Defects and nanostructures: GPU and density-matrix accelerated BSE calculations allow handling supercells with up to several thousand atoms, capturing finite-size convergence and defect physics (Yu et al., 23 Sep 2024).
Method benchmarks: Systematic comparisons to high-level quantum chemistry for small molecules (e.g., Thiel’s set, C60) show consistent agreement, with detailed basis set and GW-self-energy convergence analyses (Liu et al., 2019, Elliott et al., 2019).

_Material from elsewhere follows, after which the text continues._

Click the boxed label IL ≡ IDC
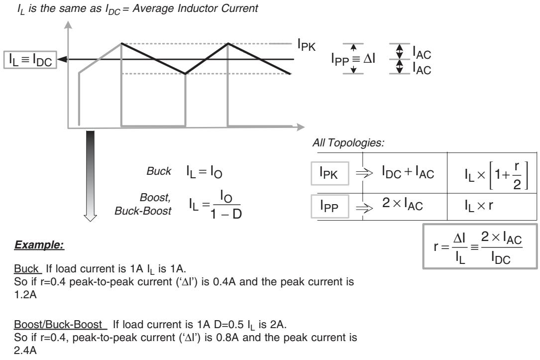coord(30,60)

6. Limitations and Directions in BSE Development

Despite its wide applicability, BSE faces known challenges:

Missing double excitations: Standard (static) BSE cannot represent states with dominant double-excitation character without dynamical kernel extensions (Bintrim et al., 2021, Loos et al., 2020, Orlando et al., 2023).
Triplet instabilities: Underestimation and possible collapse (complex frequencies) of triplet gaps in strongly correlated or bond-breaking regimes; only partially alleviated by TDA (Rebolini et al., 2013, Blase et al., 2020, Orlando et al., 2023).
Dependence on the GW starting point: Poor treatment of systems with problematic underlying GW self-energies; influences overall spectral accuracy (Blase et al., 2020, Liu et al., 2019).
Lack of analytic gradients: Routine analytic excited-state gradients are not yet broadly available, limiting geometry optimization for excited states (Blase et al., 2020).
Static approximation for W: Adiabatic treatment excludes dynamical kernel effects, with consequences for Rydberg and double excitations.

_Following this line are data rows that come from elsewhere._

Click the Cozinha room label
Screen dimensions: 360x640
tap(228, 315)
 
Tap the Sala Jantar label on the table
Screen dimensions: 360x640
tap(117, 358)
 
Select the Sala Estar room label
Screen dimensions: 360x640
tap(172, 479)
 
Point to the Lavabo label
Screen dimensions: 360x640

Research directions include:

Efficient O(N^2–N⁴⁾ scaling algorithms for massive systems (Yu et al., 23 Sep 2024, Hillenbrand et al., 31 Oct 2024, Nguyen et al., 2019).
Systematic inclusion of dynamical screening and higher-order kernels for correlated materials (Bintrim et al., 2021, Loos et al., 2020, Orlando et al., 2023).
Hybrid BSE+RPA schemes for faster convergence of dielectric properties (Søndersted et al., 2023).
Parameter-reduction strategies, e.g. direct BSE on Koopmans-corrected Hamiltonians (Elliott et al., 2019).
Machine-learning quasiparticle energies to reduce GW cost (Hillenbrand et al., 31 Oct 2024).

7. Summary and Outlook

The Bethe-Salpeter Equation constitutes the state-of-the-art for the ab initio calculation of neutral excitation spectra—capturing many-body effects such as excitons, screening, and multiplet structure with systematic improvability. Modern algorithmic developments allow application to ever-larger systems, while ongoing theory work seeks to address dynamical, multireference, and excited-state nuclear dynamics. Its predictive power in molecules, nanostructures, and solids underlies contemporary advances in computational spectroscopy and materials design (Blase et al., 2020, Nguyen et al., 2019, Søndersted et al., 2023, Yu et al., 23 Sep 2024, Bintrim et al., 2021).